**Your instructions:** Below is a block of records; please copy all of them exactly.

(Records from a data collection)
+===+
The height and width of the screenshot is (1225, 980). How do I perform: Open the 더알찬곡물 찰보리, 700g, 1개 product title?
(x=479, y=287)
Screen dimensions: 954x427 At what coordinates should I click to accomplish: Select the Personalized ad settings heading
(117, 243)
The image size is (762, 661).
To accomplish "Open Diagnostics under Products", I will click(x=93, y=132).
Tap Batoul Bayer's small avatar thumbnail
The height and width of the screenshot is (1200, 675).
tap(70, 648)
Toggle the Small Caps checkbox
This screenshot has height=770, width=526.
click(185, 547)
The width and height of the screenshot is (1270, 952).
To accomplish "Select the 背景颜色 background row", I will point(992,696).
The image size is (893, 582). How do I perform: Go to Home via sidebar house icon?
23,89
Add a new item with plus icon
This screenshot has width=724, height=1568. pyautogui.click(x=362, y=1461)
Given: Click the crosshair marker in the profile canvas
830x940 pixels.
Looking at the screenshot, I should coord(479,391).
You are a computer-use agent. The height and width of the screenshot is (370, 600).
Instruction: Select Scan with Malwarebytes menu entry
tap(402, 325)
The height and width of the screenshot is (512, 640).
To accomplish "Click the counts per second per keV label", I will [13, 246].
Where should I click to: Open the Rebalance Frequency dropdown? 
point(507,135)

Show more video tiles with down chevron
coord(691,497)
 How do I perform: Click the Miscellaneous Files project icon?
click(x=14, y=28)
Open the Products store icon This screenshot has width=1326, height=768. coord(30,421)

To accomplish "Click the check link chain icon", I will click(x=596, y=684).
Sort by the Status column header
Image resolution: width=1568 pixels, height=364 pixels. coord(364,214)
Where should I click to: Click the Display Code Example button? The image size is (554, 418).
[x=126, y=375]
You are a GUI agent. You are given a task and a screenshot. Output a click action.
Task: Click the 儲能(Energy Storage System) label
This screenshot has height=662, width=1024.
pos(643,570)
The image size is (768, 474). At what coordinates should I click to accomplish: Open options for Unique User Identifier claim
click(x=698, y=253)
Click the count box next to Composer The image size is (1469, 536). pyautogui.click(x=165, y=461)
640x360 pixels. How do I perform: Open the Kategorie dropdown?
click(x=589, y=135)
+===+
**Response to the task:**
The height and width of the screenshot is (1225, 980). How do I perform: Open the 더알찬곡물 찰보리, 700g, 1개 product title?
(x=479, y=287)
Screen dimensions: 954x427 At what coordinates should I click to accomplish: Select the Personalized ad settings heading
(117, 243)
The image size is (762, 661).
To accomplish "Open Diagnostics under Products", I will click(x=93, y=132).
Tap Batoul Bayer's small avatar thumbnail
The height and width of the screenshot is (1200, 675).
tap(70, 648)
Toggle the Small Caps checkbox
This screenshot has height=770, width=526.
click(185, 547)
The width and height of the screenshot is (1270, 952).
To accomplish "Select the 背景颜色 background row", I will point(992,696).
The image size is (893, 582). How do I perform: Go to Home via sidebar house icon?
23,89
Add a new item with plus icon
This screenshot has width=724, height=1568. pyautogui.click(x=362, y=1461)
Given: Click the crosshair marker in the profile canvas
830x940 pixels.
Looking at the screenshot, I should coord(479,391).
You are a computer-use agent. The height and width of the screenshot is (370, 600).
Instruction: Select Scan with Malwarebytes menu entry
tap(402, 325)
The height and width of the screenshot is (512, 640).
To accomplish "Click the counts per second per keV label", I will [13, 246].
Where should I click to: Open the Rebalance Frequency dropdown? 
point(507,135)

Show more video tiles with down chevron
coord(691,497)
 How do I perform: Click the Miscellaneous Files project icon?
click(x=14, y=28)
Open the Products store icon This screenshot has width=1326, height=768. coord(30,421)

To accomplish "Click the check link chain icon", I will click(x=596, y=684).
Sort by the Status column header
Image resolution: width=1568 pixels, height=364 pixels. coord(364,214)
Where should I click to: Click the Display Code Example button? The image size is (554, 418).
[x=126, y=375]
You are a GUI agent. You are given a task and a screenshot. Output a click action.
Task: Click the 儲能(Energy Storage System) label
This screenshot has height=662, width=1024.
pos(643,570)
The image size is (768, 474). At what coordinates should I click to accomplish: Open options for Unique User Identifier claim
click(x=698, y=253)
Click the count box next to Composer The image size is (1469, 536). pyautogui.click(x=165, y=461)
640x360 pixels. How do I perform: Open the Kategorie dropdown?
click(x=589, y=135)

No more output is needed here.